Dr Lisa Argilla, Manager Veterinary Science at Wellington Zoo, will accompany the penguin on his journey home.  She will be assisted by two NIWA staff who are on the vessel for the fisheries survey.  They will be trained to help Dr Argilla feed and care for the penguin before the voyage departs.  

Happy Feet will be housed in a specially designed travel crate constructed by Wellington Zoo staff, designed to keep him cold and comfortable during the voyage.

NIWA General Manager of Research, Dr Rob Murdoch, says the month-long Ministry of Fisheries-funded voyage is NIWA’s tenth acoustic survey of Campbell Island southern blue whiting stocks.
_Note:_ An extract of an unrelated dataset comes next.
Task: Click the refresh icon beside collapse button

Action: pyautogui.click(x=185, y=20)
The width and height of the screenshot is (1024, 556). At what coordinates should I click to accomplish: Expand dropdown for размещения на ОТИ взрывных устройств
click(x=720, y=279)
“It is really fortuitous that we are able to assist with Happy Feet’s return during our scheduled scientific work on blue whiting stocks. This fishery is in a very healthy state. Current stocks are estimated to be at or above fishery target levels, and predicted to grow stronger in coming years.”

“The NIWA team are looking forward to having this extra special guest onboard the vessel with us for the journey. Happy Feet has captured the hearts of New Zealanders and people across the world, and we’re pleased to be able to help safely return him to the Southern Ocean.”
“We are really pleased that NIWA will be releasing the emperor penguin,” said Wellington Zoo Chief Executive Karen Fifield. “This is an excellent result for everyone involved, and for the penguin, and is a great example of organisations working together for the best outcome.”

“It is a fantastic coincidence that the Tangaroa’s journey takes it to 53 degrees south, which is within the natural range of juvenile emperor penguins – they are often spotted on Campbell Island which lies at the same latitude.”

Before the boat departs, Happy Feet will be fitted with a GPS tracker, thanks to the generous support of Gareth Morgan and Sirtrack. Fans will be able to follow his progress on both the Sirtrack website  and the Our Far South website.